European culinary market for fish caught in UK waters. We can’t be a rule-taker on aspects of common standards interventionist state aid and subsidies we are told. Why not? We presumably believe in regulations to ensure that markets function efficiently. That’s the level playing field. Or do we want to model ourselves on China? And, finally, there is the question of what legal authority will decide market disputes now we have left the EU. Sounds an important problem but we already benefit from the conventions, rules and rulings of a number of different supranational courts and bodies such as the UN and NATO, and most notably the European Court of Human Rights – which underpins human rights culture vital for democracy – established by the 47 members of the European Council (not an EU body).
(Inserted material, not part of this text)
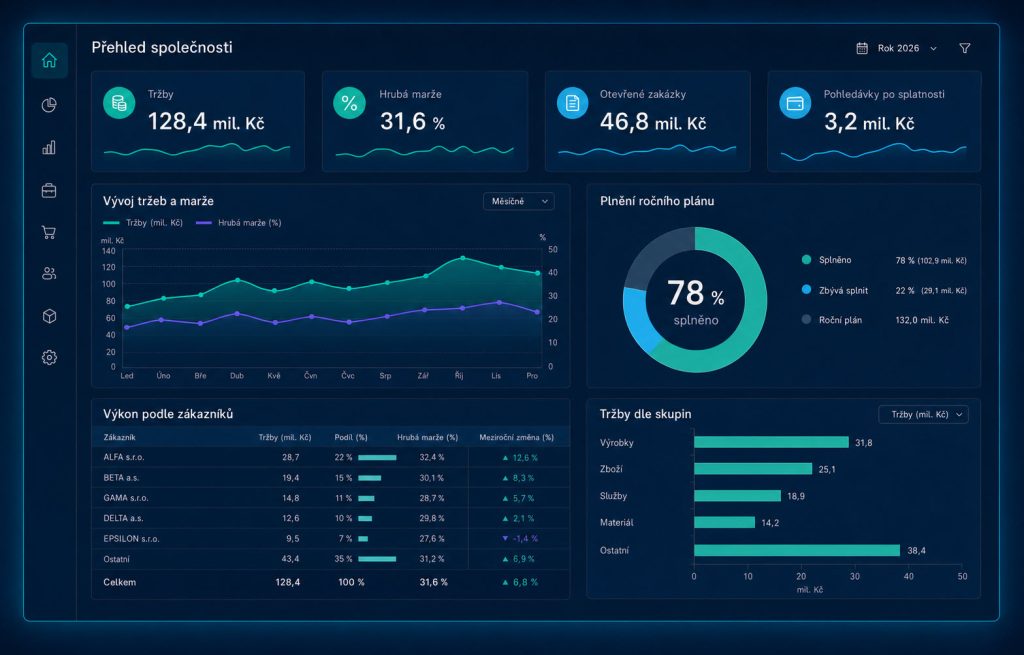Open the pie chart analytics icon
The height and width of the screenshot is (655, 1024).
(49, 104)
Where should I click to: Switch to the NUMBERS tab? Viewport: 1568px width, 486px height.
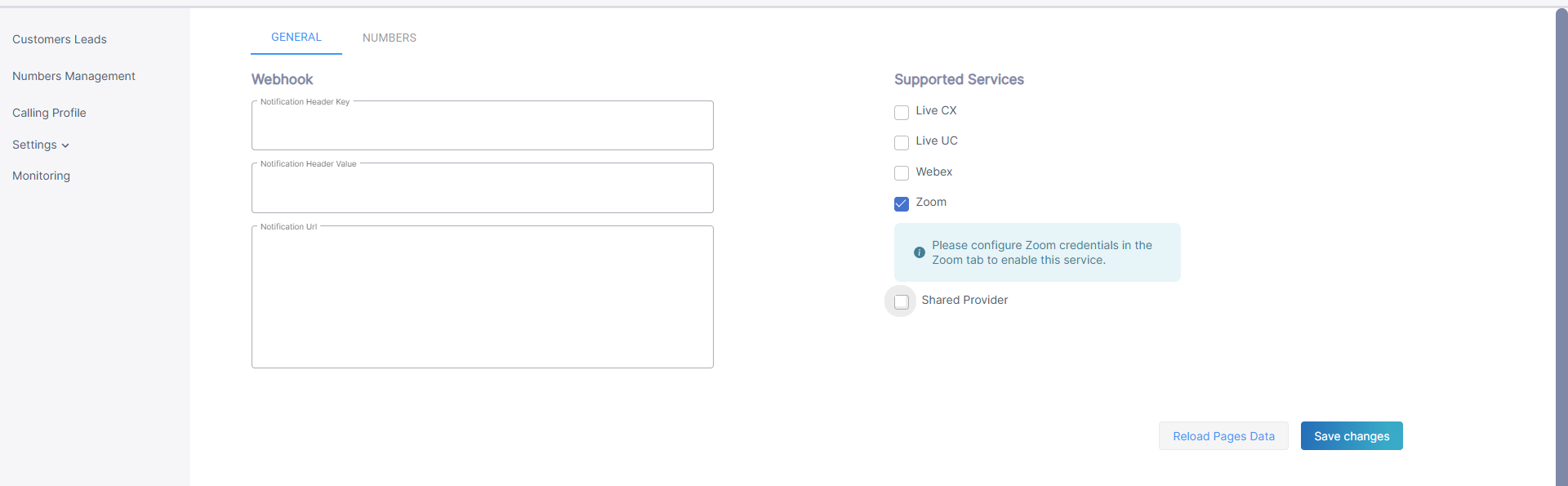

Why are we behaving as if the EU is asking us to abolish the monarchy before we can have access to the Single Market?

Our increasingly fragile unity as a four-nation country is now in jeopardy. Some 300 years ago in dire economic circumstances Scotland pooled many aspects of its sovereignty with England. The 1998 Scotland Act returned many elements. It turns out that within Britain our government recognises that aspects of national sovereignty are negotiable. As Nicola Sturgeon tweeted on 12 May 2014 in the run-up to the first independence referendum: “The Scottish Parliament, adjourned on 25 March 1707, is hereby reconvened”. Hard to believe it’s 15 years since Winnie Ewing said this. The intention to “reconvene” a Scottish nation state has hardened.

Does the Westminster government fully understand how Brexit has reinforced the SNP’s position on sovereignty, or more precisely independence, and made the position of Westminster’s opposition to a second referendum increasingly difficult to sustain? If the UK by democratic vote can decide that it no longer wishes to pool some of its sovereignty with a larger political entity – the EU, what grounds does it have for denying Scotland the same opportunity to review its historical decision to pool much of its national sovereignty with the UK? Yes, it was a long time ago. And, yes, the loss of self-determination was much greater. But if we are in the land of inviolable principles, it’s the same principle. The profoundest irony is that the Scottish decision in any future referendum will be much influenced by its wish to renew its pooled sovereignty with European states, overruled by the total UK vote of 2016.

All eyes have rightly been on Northern Ireland and the Good Friday agreement. They will shortly be turning to a growing conflict with Scotland. Is the future of our children and grandchildren really being decided by 70 Tory members of Parliament? The right-wing of the Conservative Party has conducted a ruthless campaign holding every Tory government to ransom for decades. This is not the moan of a so-called “Remoaner”, merely a simple question :“Who is going to take back control from them?”